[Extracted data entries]
————————
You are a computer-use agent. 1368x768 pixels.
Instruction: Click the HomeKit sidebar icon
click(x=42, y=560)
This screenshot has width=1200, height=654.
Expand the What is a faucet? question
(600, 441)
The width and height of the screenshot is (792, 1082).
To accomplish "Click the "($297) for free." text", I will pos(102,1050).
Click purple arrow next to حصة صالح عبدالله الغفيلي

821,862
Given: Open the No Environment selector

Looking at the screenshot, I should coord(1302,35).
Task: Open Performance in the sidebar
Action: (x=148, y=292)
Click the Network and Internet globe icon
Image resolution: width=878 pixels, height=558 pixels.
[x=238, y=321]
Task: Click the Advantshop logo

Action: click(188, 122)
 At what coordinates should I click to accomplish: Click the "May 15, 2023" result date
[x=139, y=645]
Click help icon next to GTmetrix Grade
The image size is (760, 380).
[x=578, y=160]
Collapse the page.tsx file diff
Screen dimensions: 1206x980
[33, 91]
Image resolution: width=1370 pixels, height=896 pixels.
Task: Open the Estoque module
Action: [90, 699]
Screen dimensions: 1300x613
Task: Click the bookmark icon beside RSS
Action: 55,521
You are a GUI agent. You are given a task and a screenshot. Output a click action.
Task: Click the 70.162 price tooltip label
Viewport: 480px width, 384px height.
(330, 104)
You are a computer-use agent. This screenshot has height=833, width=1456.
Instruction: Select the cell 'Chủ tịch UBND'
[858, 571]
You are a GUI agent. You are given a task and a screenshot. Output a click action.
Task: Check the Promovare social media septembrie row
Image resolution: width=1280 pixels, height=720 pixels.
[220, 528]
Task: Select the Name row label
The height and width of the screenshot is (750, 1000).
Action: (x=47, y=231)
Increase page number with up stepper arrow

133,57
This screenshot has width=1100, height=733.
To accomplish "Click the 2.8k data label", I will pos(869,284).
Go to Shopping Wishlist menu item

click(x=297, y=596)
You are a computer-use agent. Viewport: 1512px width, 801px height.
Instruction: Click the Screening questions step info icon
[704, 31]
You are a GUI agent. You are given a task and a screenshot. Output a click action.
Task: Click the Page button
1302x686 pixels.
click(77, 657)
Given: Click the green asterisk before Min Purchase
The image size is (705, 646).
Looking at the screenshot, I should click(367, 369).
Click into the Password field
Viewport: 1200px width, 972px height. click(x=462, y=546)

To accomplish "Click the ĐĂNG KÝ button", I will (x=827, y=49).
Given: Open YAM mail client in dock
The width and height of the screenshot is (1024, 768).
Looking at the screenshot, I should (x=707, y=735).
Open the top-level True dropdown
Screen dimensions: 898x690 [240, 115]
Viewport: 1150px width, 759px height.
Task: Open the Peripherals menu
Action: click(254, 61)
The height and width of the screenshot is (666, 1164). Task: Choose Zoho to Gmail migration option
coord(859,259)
————————
■ EXERCISE PROMPT
The answer must consist of every line from the entries above that contains the string "label".

■ EXERCISE OUTPUT
Task: Click the 70.162 price tooltip label
Task: Select the Name row label
To accomplish "Click the 2.8k data label", I will pos(869,284).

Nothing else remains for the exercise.